The source code for the prototype Google Chrome browser is available for download. The code for the server will be released as open source in the near future, it said.
We have seen Microsoft embrace open source lately (not that it has not always, as the very first Microsoft TCP/IP stack was ‘derived’ from the then current BSD stack), so perhaps that would not be such a problem. On the other hand, so what if Microsoft doesn’t adopt the changes? As its share of the browser landscape is shrinking all the time, it might be aware enough at this point to know that it must be less intransigent, in order to survive.
That Google is opening up the code is good, but it also needs to approach standards organization IETF (Internet Engineering Task Force), Jonasson said.
Development efforts on other protocols to speed Web downloads, such as SCTP (Stream Control Transmission Protocol) and SST (Structured Stream Transport), have seen little activity in recent years.
Perhaps it is time to take up the cause, and work on these abandoned projects, as they might yield better results, or perhaps be folded together, as something that provides a synergy for the final product.
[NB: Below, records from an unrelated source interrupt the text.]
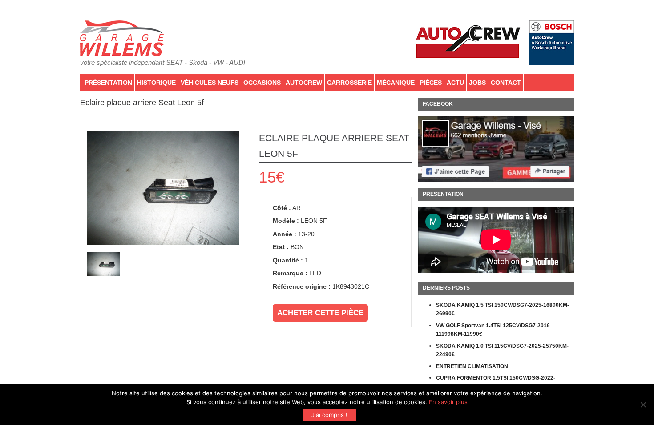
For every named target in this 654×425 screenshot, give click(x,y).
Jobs (477, 82)
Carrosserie (349, 82)
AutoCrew (304, 82)
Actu (455, 82)
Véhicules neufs (209, 82)
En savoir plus (448, 401)
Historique (156, 82)
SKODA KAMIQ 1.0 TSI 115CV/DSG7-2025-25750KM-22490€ (502, 350)
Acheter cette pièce (320, 313)
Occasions (262, 82)
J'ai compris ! (329, 414)
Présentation (108, 82)
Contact (506, 82)
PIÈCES (431, 82)
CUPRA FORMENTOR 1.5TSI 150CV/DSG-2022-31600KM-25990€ (495, 382)
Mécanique (396, 82)
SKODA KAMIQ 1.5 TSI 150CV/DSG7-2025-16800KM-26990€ (502, 309)
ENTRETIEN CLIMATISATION (472, 366)
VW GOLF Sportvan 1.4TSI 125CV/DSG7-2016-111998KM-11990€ (494, 330)
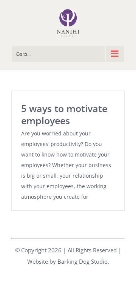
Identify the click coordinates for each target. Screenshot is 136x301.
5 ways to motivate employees (64, 114)
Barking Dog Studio (82, 261)
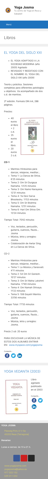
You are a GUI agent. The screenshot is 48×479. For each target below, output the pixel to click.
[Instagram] (31, 458)
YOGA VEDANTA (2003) (22, 371)
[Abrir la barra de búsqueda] (45, 25)
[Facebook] (16, 458)
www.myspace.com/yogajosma (25, 345)
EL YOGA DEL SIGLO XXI (23, 53)
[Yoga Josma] (8, 10)
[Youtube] (24, 458)
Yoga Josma (24, 7)
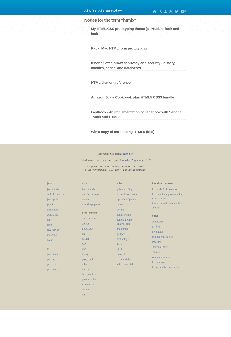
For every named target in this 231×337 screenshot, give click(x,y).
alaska (120, 249)
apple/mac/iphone (126, 199)
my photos (157, 231)
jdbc (49, 219)
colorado (121, 254)
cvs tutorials (123, 259)
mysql (85, 254)
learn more (128, 153)
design (120, 209)
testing (85, 289)
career (120, 204)
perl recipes (53, 264)
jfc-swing (52, 234)
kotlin (50, 240)
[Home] (153, 11)
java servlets (53, 229)
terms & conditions (127, 194)
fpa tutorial (123, 228)
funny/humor (124, 214)
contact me (158, 221)
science (156, 252)
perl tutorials (53, 254)
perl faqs (51, 259)
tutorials (86, 199)
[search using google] (159, 11)
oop (84, 243)
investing (156, 241)
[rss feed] (170, 11)
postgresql (87, 259)
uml (84, 294)
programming (89, 279)
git (83, 233)
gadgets (121, 233)
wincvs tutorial (125, 264)
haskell (85, 238)
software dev (89, 284)
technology (123, 239)
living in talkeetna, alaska (165, 267)
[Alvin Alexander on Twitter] (176, 11)
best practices (89, 274)
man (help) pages (91, 204)
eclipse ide (52, 214)
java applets (53, 199)
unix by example (91, 194)
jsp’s (49, 224)
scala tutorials (89, 218)
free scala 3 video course (165, 189)
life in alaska (158, 262)
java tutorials (54, 189)
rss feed (156, 226)
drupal (85, 223)
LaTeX (119, 244)
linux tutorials (89, 189)
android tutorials (55, 194)
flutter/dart (87, 228)
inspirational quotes (162, 236)
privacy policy (124, 189)
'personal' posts (160, 246)
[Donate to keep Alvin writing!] (182, 11)
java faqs (51, 204)
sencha (85, 269)
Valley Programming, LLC (138, 160)
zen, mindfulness (161, 257)
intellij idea (53, 209)
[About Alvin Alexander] (164, 11)
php (84, 249)
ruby (84, 264)
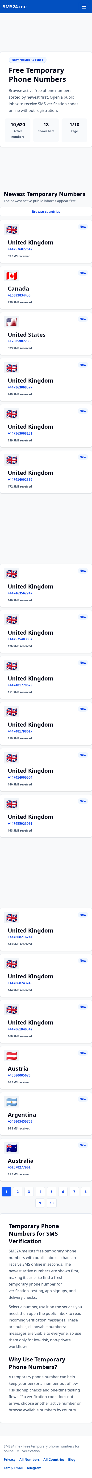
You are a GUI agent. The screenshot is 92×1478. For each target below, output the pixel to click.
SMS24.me (15, 6)
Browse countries (46, 211)
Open (23, 1468)
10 (52, 1203)
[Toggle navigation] (84, 6)
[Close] (83, 1453)
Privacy (10, 1459)
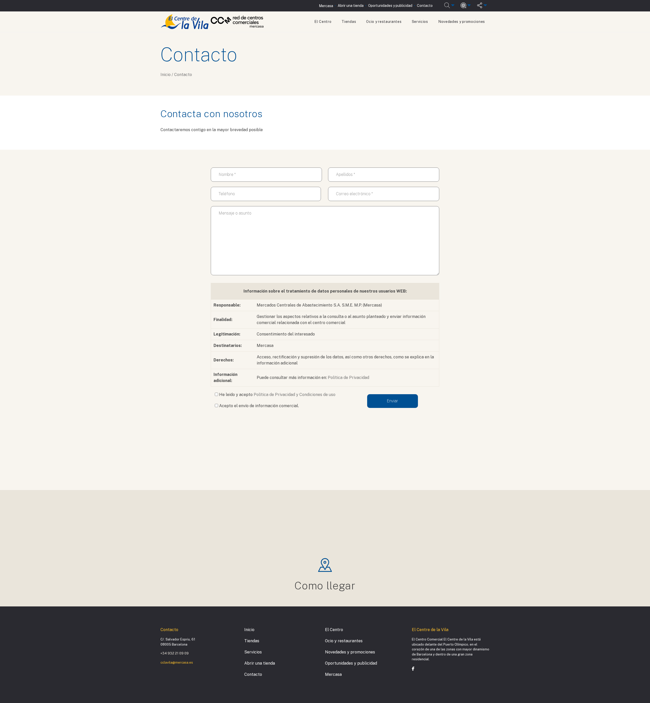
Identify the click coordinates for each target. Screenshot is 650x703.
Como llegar (325, 585)
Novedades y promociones (461, 22)
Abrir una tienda (351, 6)
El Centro (322, 22)
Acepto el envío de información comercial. (258, 405)
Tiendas (349, 22)
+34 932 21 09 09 (174, 653)
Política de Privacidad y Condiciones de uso (294, 394)
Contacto (425, 6)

When things like this occur, we are all reminded of the times when CPU manufacturers have run up against speed limits by merely raising clock speeds. When that happens, the engineers start looking for economy of overhead, and the ability to increase the number of instructions executed per clock cycle, along with larger amounts of data processed concurrently. By implementing this sort of aggregated method, perhaps we can see some very real gains in speed of current connections.
No one will be upset about that.
Quote of the day:
Never interrupt your enemy when he is making a mistake.